Even my interest with animal traps is linked to my interest with photography. A photograph can trap us rather than liberate us. Seeing can be dangerous and misleading because we always have an eye out for the truth. It narrows our vision and the price to pay is not really knowing the bigger picture. That's how animals get trapped – they fail to see beyond what is already presented to them.
My tutor in college once commented on how naive we are when we read photographs. We are not as familiar with reading photographs as we are with text. We also rely on photographs too much for reassurance.
If we flip through the newspapers today, most of the images are unnecessary. They do not really say more than what the text is already telling us. I think our experience with images will only get more complex. Tons of useless images are being created everyday and we know it. That's fine. Everybody knows that Instagram is rubbish and images are getting less reliable. So what can we believe in now?
Lead wall, Masayuji Yanai, Guiana Highlands Plateau, Brazil, 2006.

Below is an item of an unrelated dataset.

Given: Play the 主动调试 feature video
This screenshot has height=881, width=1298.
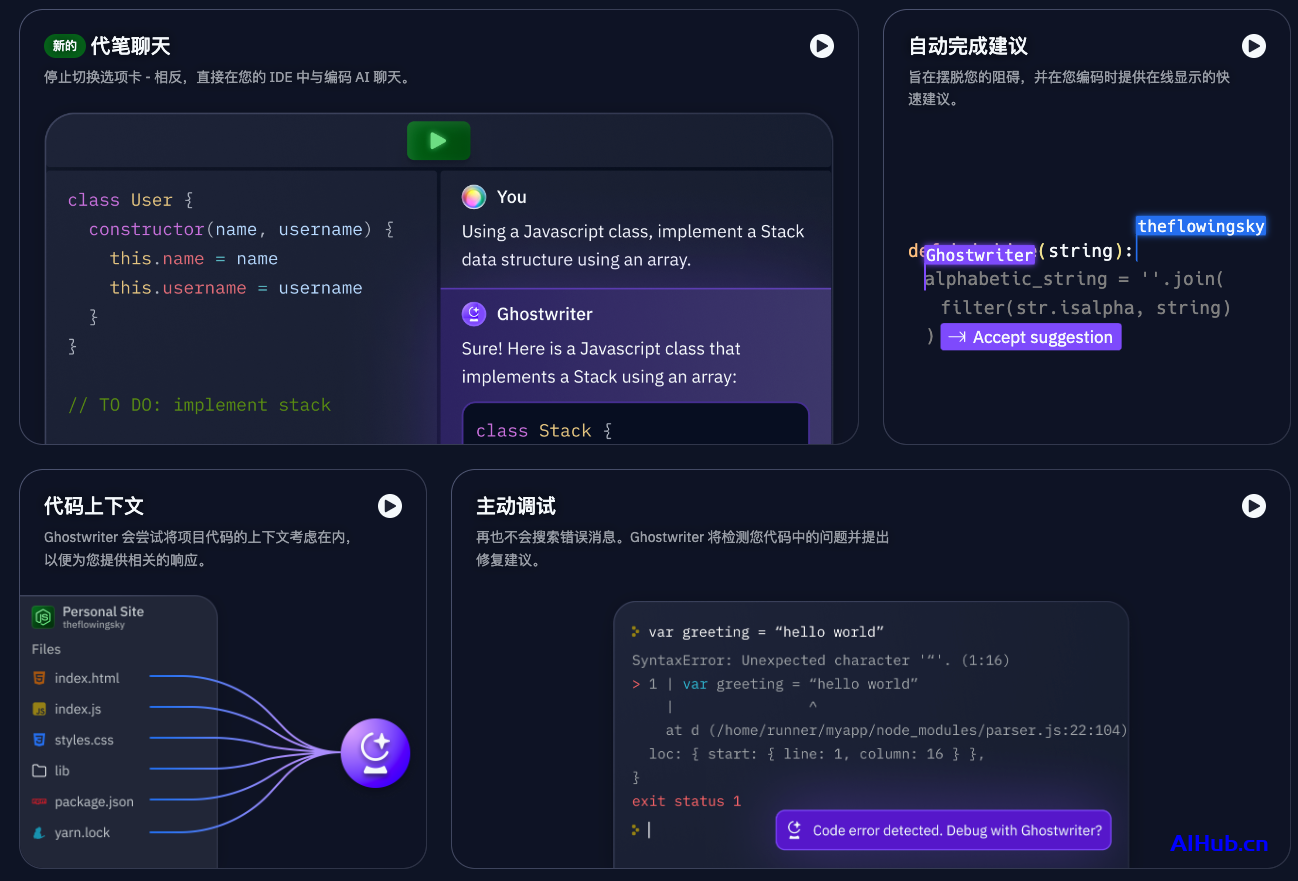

Yes, unfortunately the visual literacy demanded by the texture of photographs seems to be, for the most part, taken for granted. Perhaps it is productive for us to come to what the term "photography" translates to: light-writing. For me, it describes not only a process where one writes with light, but also how light, and its attendant notions of truth and authenticity, is projected through photographs. In short, how photographs produce the standards for what is authentic, and so on. In a strange overturn, we might even say that reality is no longer the cause or origin of the photograph. Rather, it is the effect. (Could we not also say that it has always been the case?) And if the camera can see faster and sharper than the human eye today, wouldn’t this also suggest that the basis of what is real no longer resides within the body of the human? We ourselves no longer function as the markers for what is real.
Figure 1. A Living Leaf - ‘As the wind travels through the foliage, the leaves move to their own life.’
Japanese daguerreotype, 1861. An Ancient Leaf Insect. Masahiro Koishikawa, this article proposes that a Japanese daguerreotype (an old photograph) from 1861 depicts a leaf insect.
Determining what is real is tough. I prefer instability and slippages. I collect a lot of photographs, and I am especially attracted to photographs that appear to be lost and uncertain, and photographs that say very little. It can be liberating to give some form of certainty to these lost images. Sometimes it may be a good thing that a photograph loses its studium and can float free in the world.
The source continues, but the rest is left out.